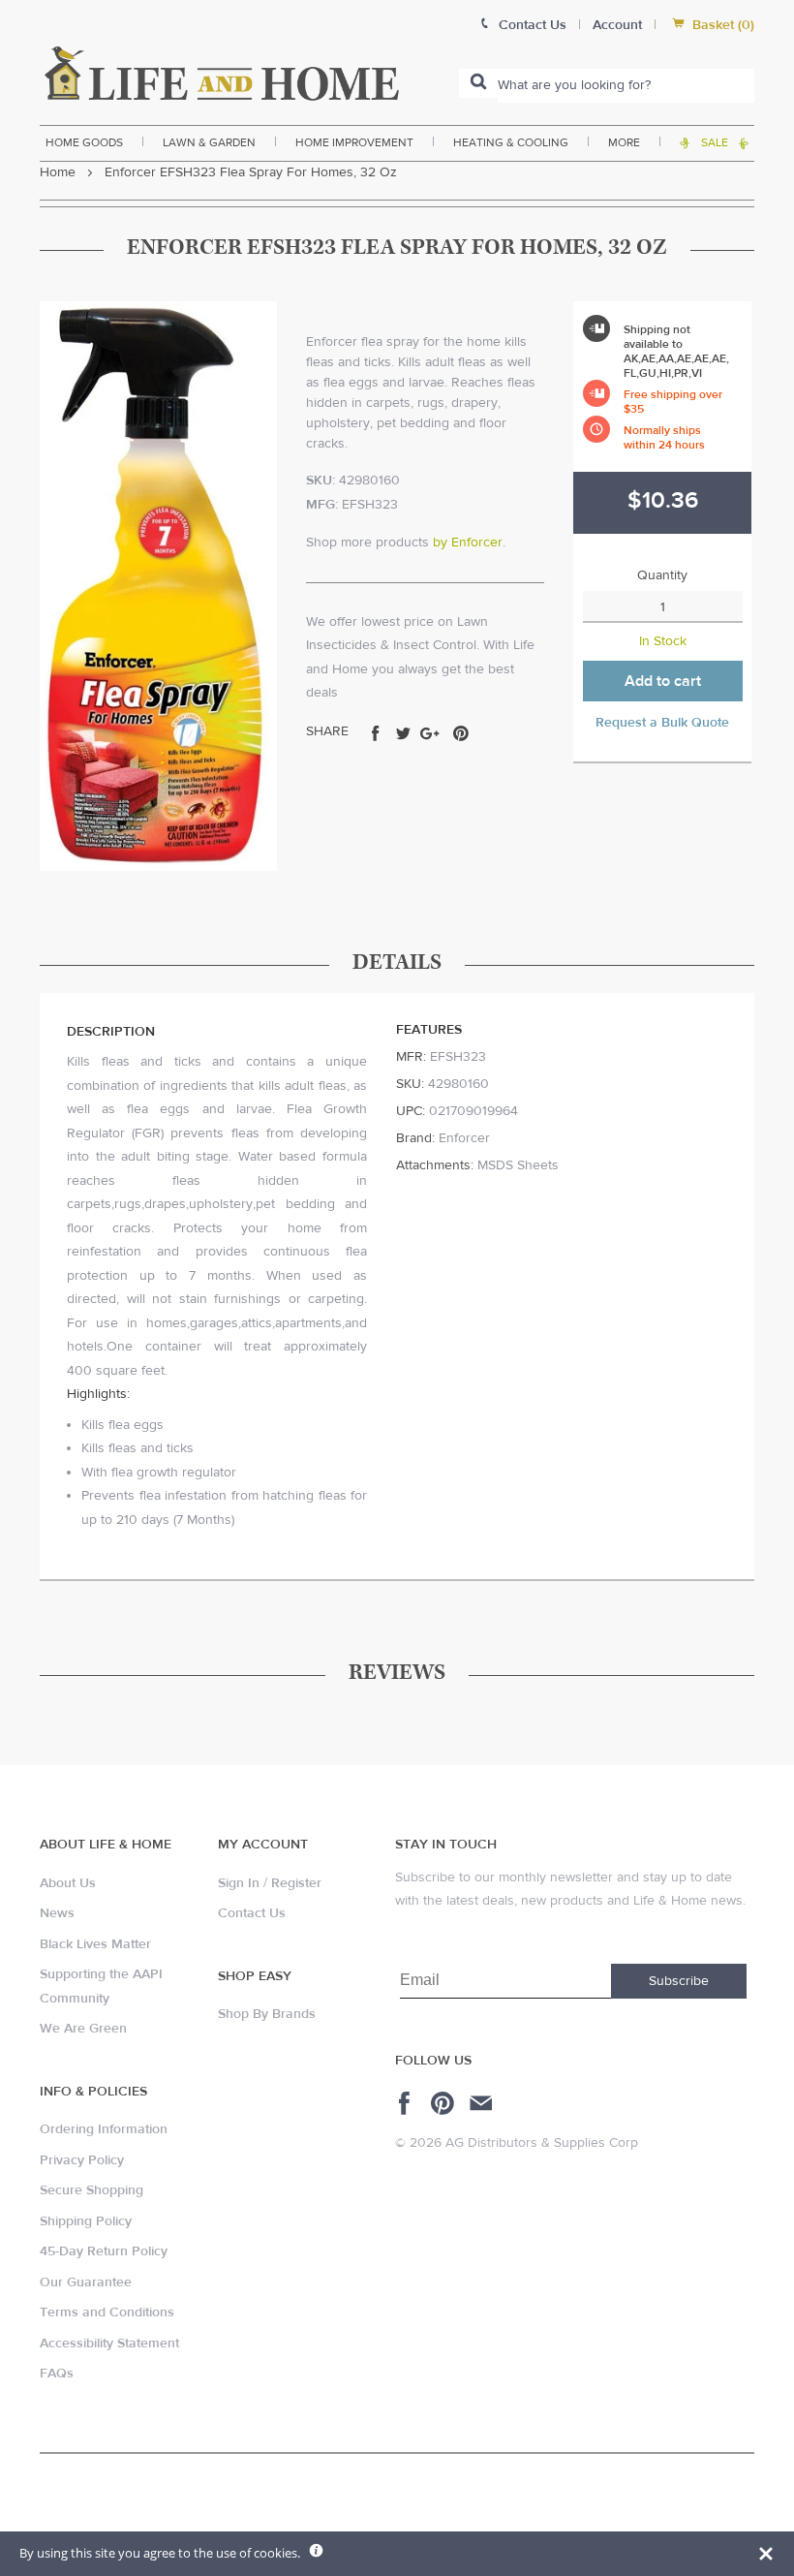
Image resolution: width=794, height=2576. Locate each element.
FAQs (57, 2373)
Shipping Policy (86, 2221)
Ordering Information (104, 2129)
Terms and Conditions (107, 2312)
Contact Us (252, 1913)
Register (296, 1883)
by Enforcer (468, 542)
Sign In (239, 1883)
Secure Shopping (91, 2190)
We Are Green (83, 2028)
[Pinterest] (445, 2103)
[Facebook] (407, 2103)
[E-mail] (483, 2103)
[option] (158, 586)
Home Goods (84, 142)
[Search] (478, 83)
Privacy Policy (82, 2160)
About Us (68, 1883)
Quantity (662, 575)
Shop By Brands (267, 2014)
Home (58, 172)
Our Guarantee (86, 2282)
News (57, 1913)
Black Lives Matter (95, 1944)
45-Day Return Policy (104, 2251)
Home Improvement (354, 142)
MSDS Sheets (518, 1165)
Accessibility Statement (109, 2343)
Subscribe (679, 1981)
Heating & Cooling (510, 142)
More (624, 142)
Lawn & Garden (209, 142)
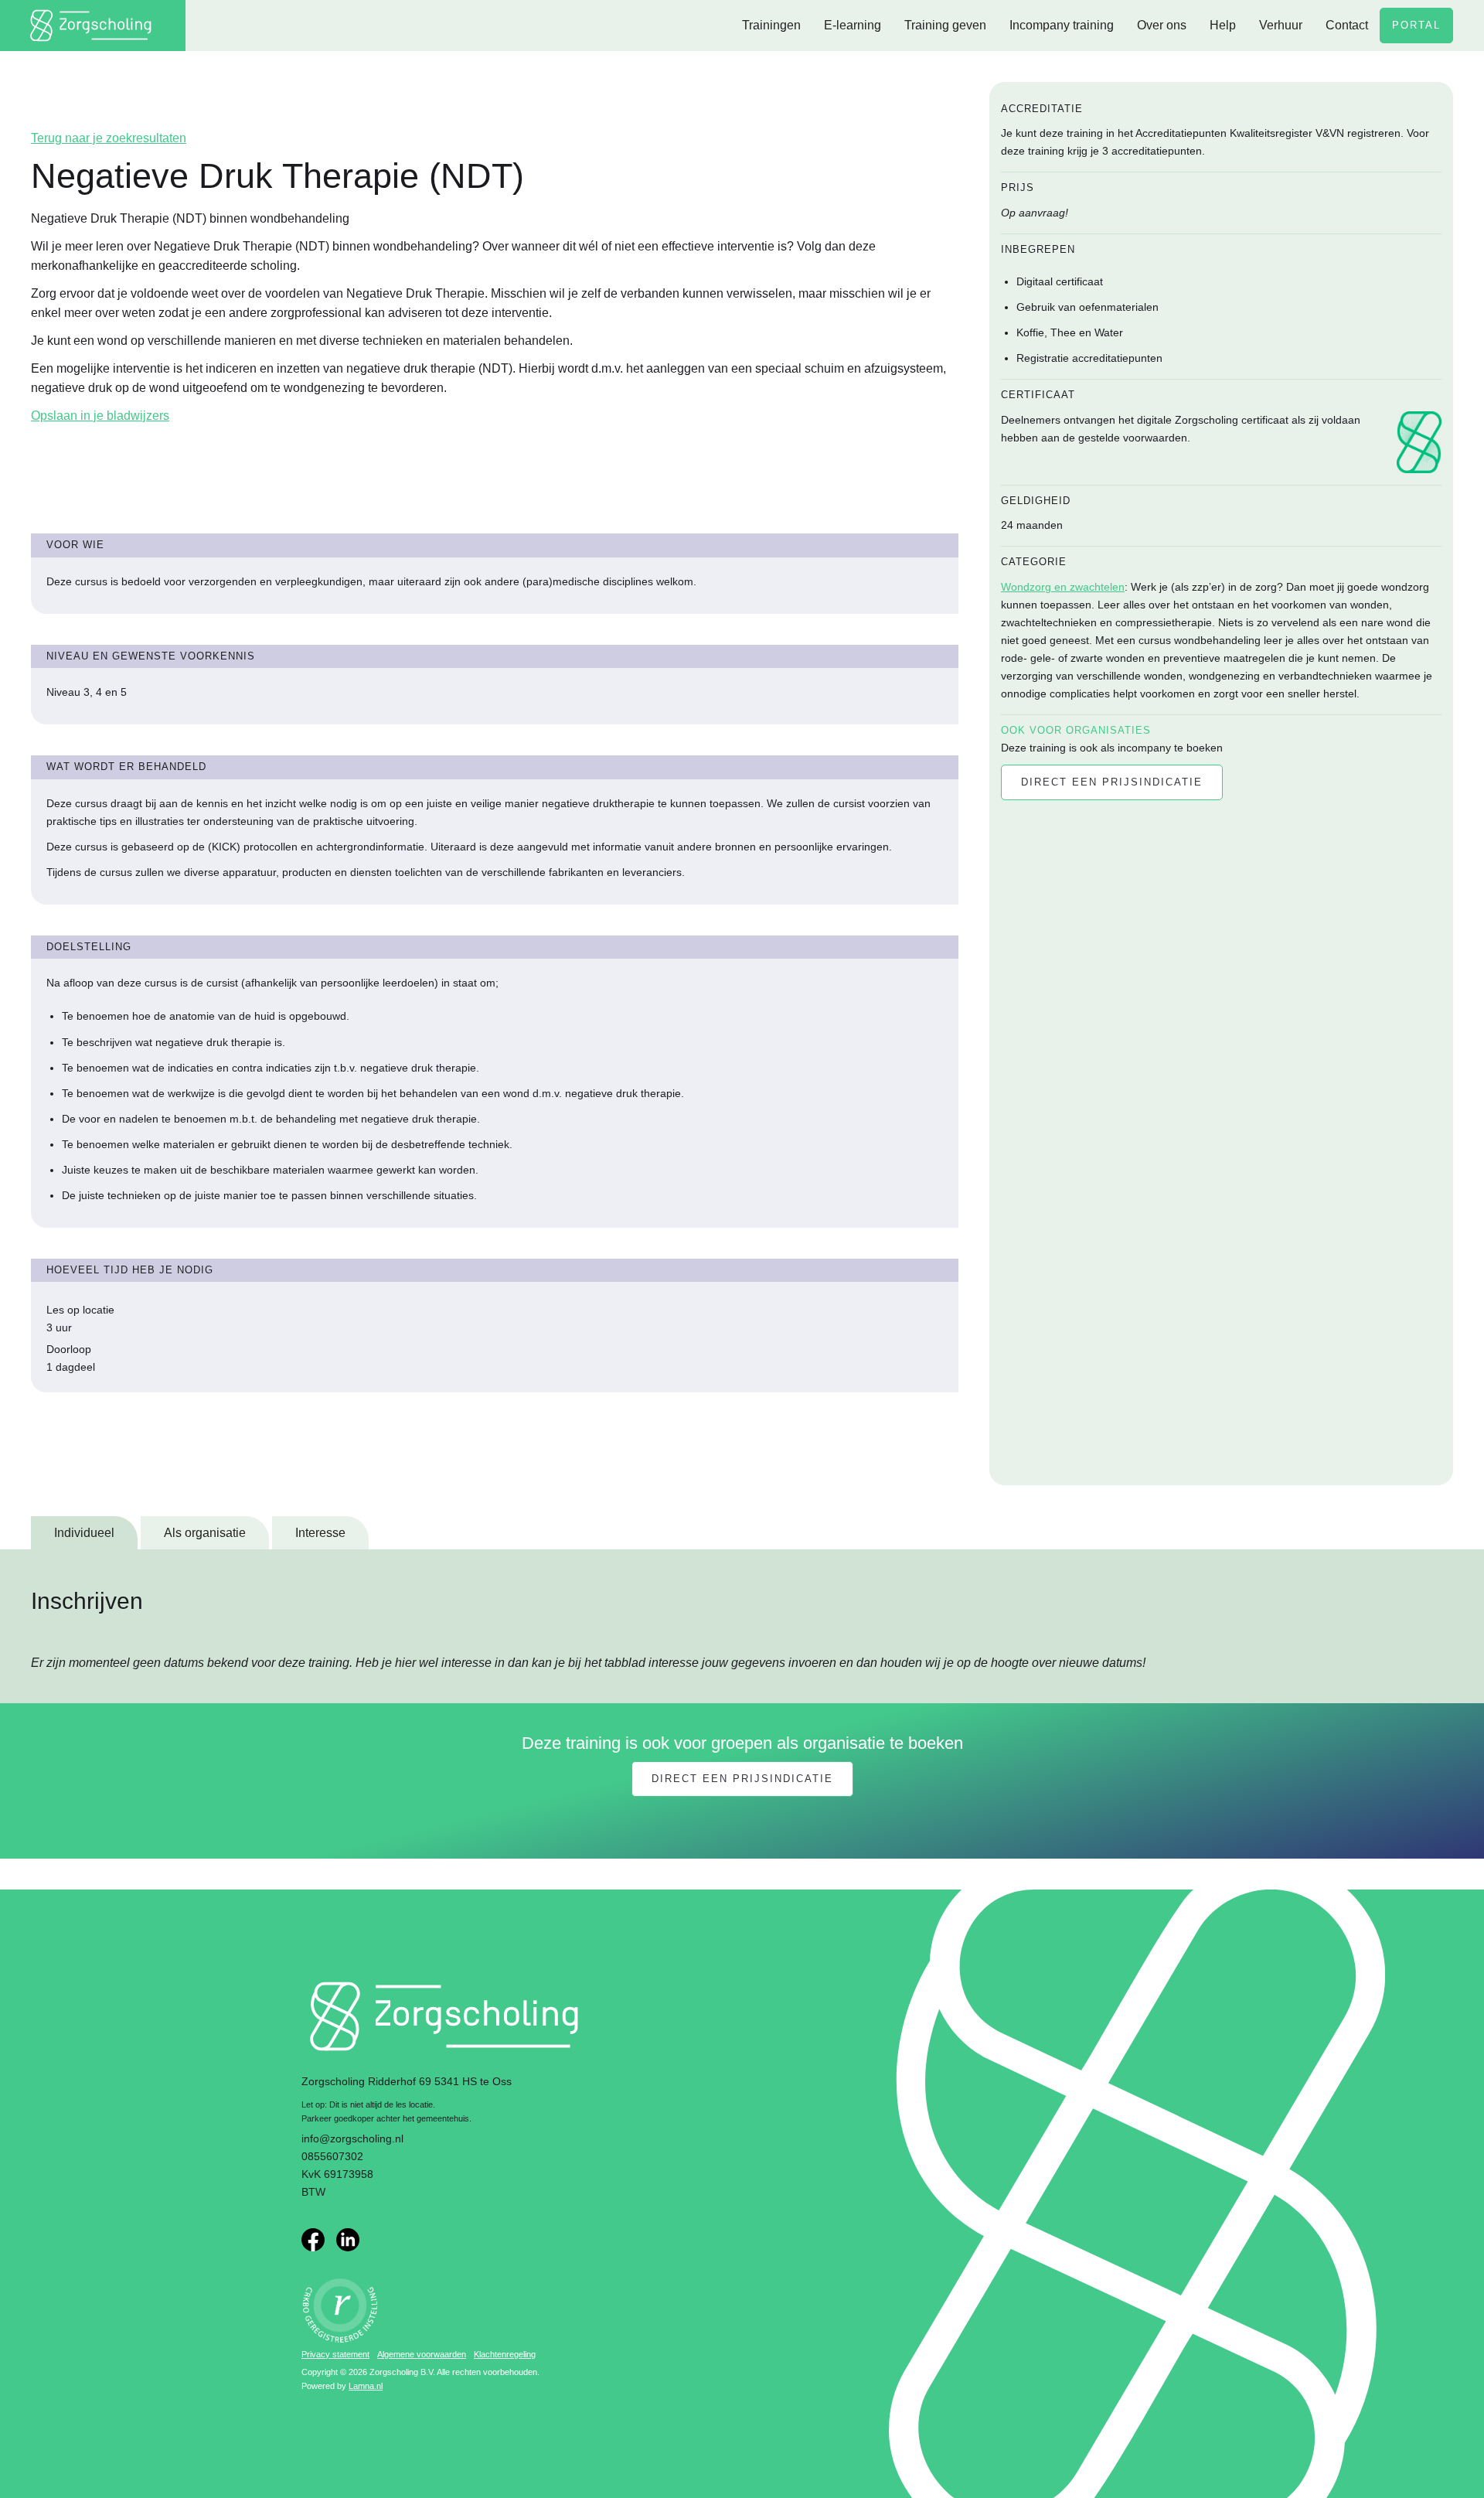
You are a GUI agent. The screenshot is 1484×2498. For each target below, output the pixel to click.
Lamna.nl (366, 2386)
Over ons (1161, 25)
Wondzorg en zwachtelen (1063, 587)
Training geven (945, 25)
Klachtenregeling (505, 2354)
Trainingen (771, 25)
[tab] (84, 1533)
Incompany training (1061, 25)
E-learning (852, 25)
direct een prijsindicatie (1112, 782)
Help (1223, 25)
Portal (1416, 25)
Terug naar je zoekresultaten (108, 138)
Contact (1347, 25)
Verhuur (1280, 25)
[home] (93, 25)
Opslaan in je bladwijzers (100, 415)
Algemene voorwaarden (421, 2354)
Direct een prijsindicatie (742, 1778)
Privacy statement (335, 2354)
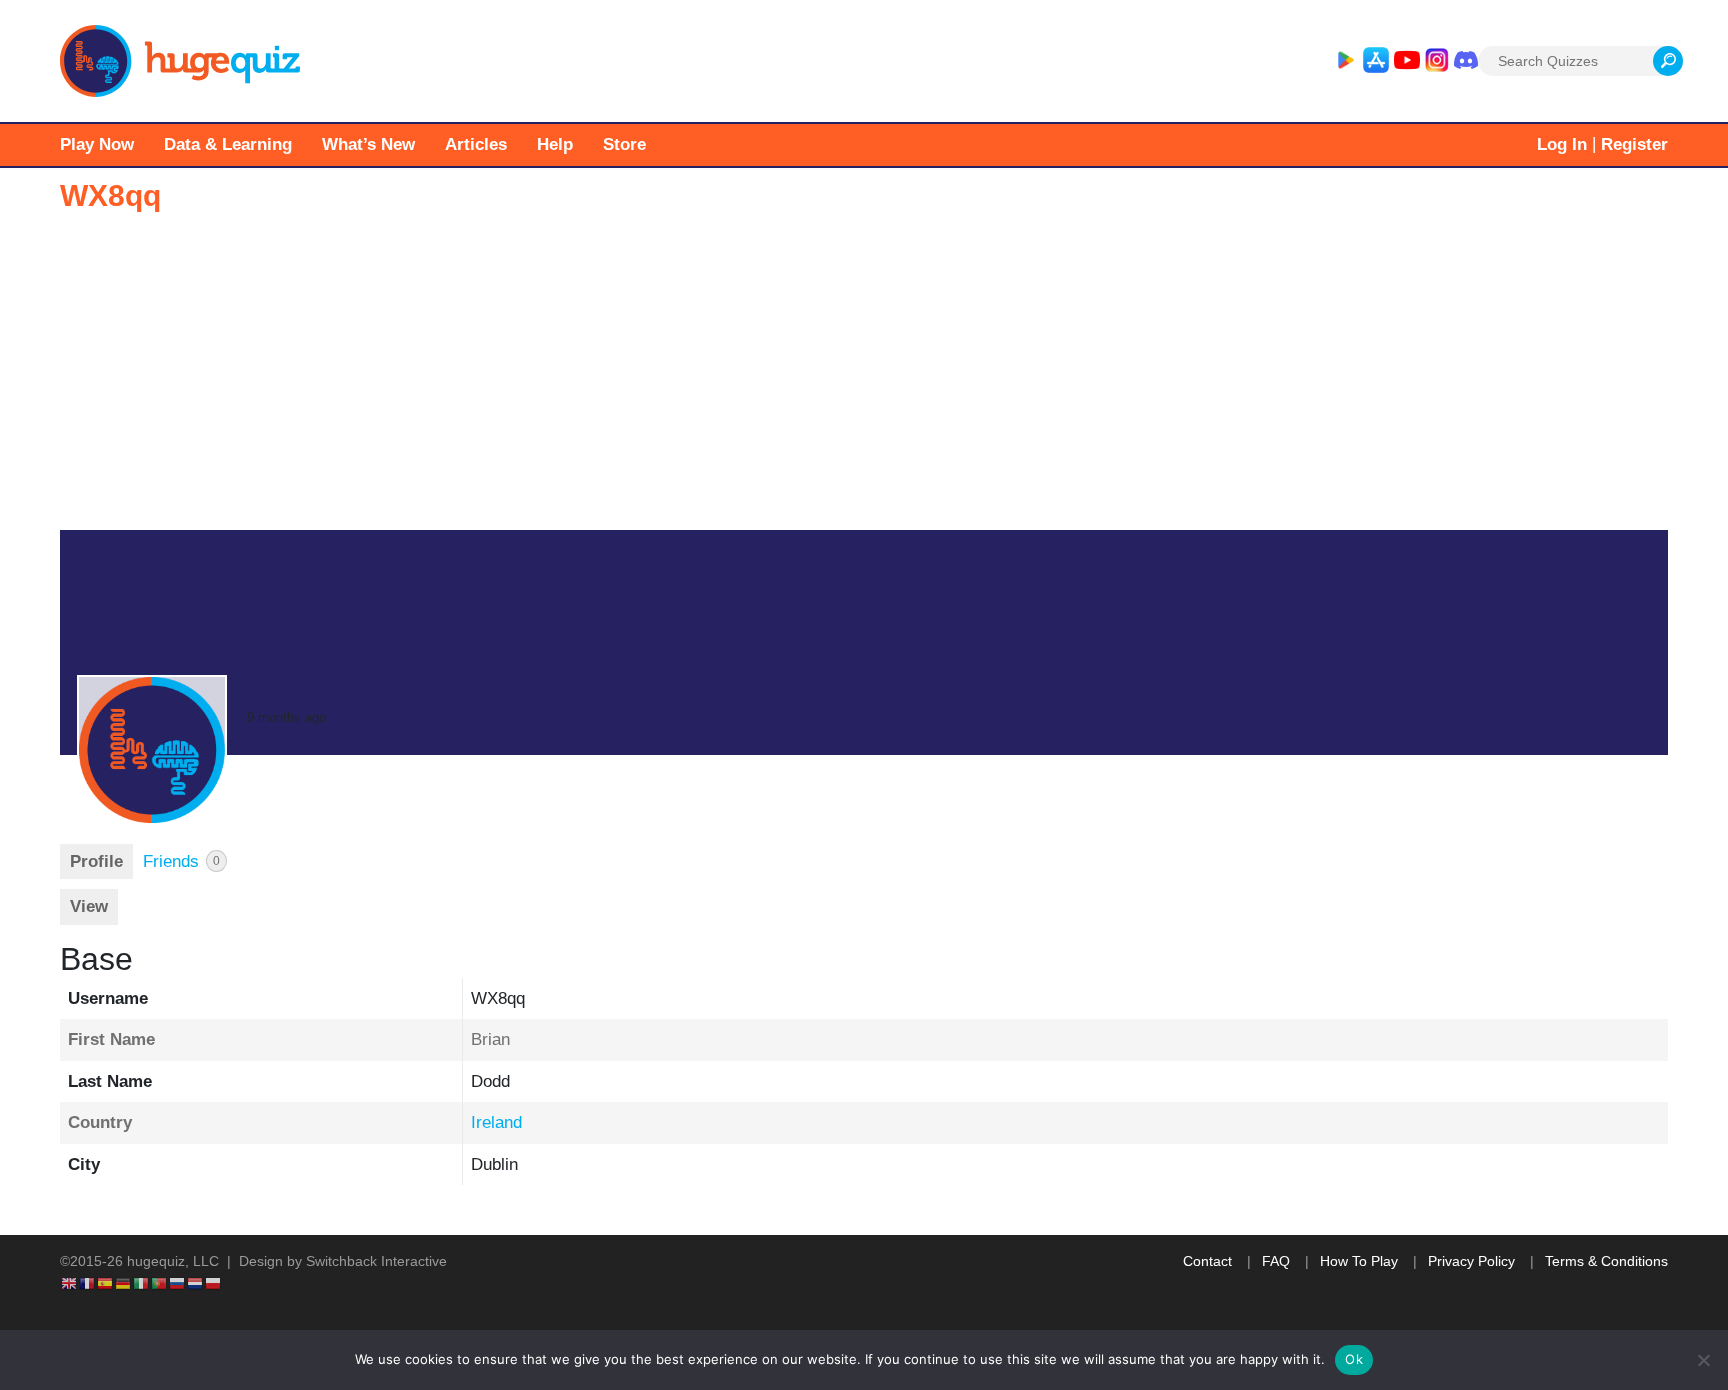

### WHAT IS EXPECTED
The answer should hold every entry exactly as given and no pictures at all.

### FINISHED TASK
Image resolution: width=794, height=2576. Locate each element.
FAQs (57, 2373)
Shipping Policy (86, 2221)
Ordering Information (104, 2129)
Terms and Conditions (107, 2312)
Contact Us (252, 1913)
Register (296, 1883)
by Enforcer (468, 542)
Sign In (239, 1883)
Secure Shopping (91, 2190)
We Are Green (83, 2028)
[Pinterest] (445, 2103)
[Facebook] (407, 2103)
[E-mail] (483, 2103)
[option] (158, 586)
Home Goods (84, 142)
[Search] (478, 83)
Privacy Policy (82, 2160)
About Us (68, 1883)
Quantity (662, 575)
Shop By Brands (267, 2014)
Home (58, 172)
Our Guarantee (86, 2282)
News (57, 1913)
Black Lives Matter (95, 1944)
45-Day Return Policy (104, 2251)
Home Improvement (354, 142)
MSDS Sheets (518, 1165)
Accessibility Statement (109, 2343)
Subscribe (679, 1981)
Heating & Cooling (510, 142)
More (624, 142)
Lawn & Garden (209, 142)
You are a GUI agent. The screenshot is 1484×2498. For each target below, output the pixel to click.
Lamna.nl (366, 2386)
Over ons (1161, 25)
Wondzorg en zwachtelen (1063, 587)
Training geven (945, 25)
Klachtenregeling (505, 2354)
Trainingen (771, 25)
[tab] (84, 1533)
Incompany training (1061, 25)
E-learning (852, 25)
direct een prijsindicatie (1112, 782)
Help (1223, 25)
Portal (1416, 25)
Terug naar je zoekresultaten (108, 138)
Contact (1347, 25)
Verhuur (1280, 25)
[home] (93, 25)
Opslaan in je bladwijzers (100, 415)
Algemene voorwaarden (421, 2354)
Direct een prijsindicatie (742, 1778)
Privacy statement (335, 2354)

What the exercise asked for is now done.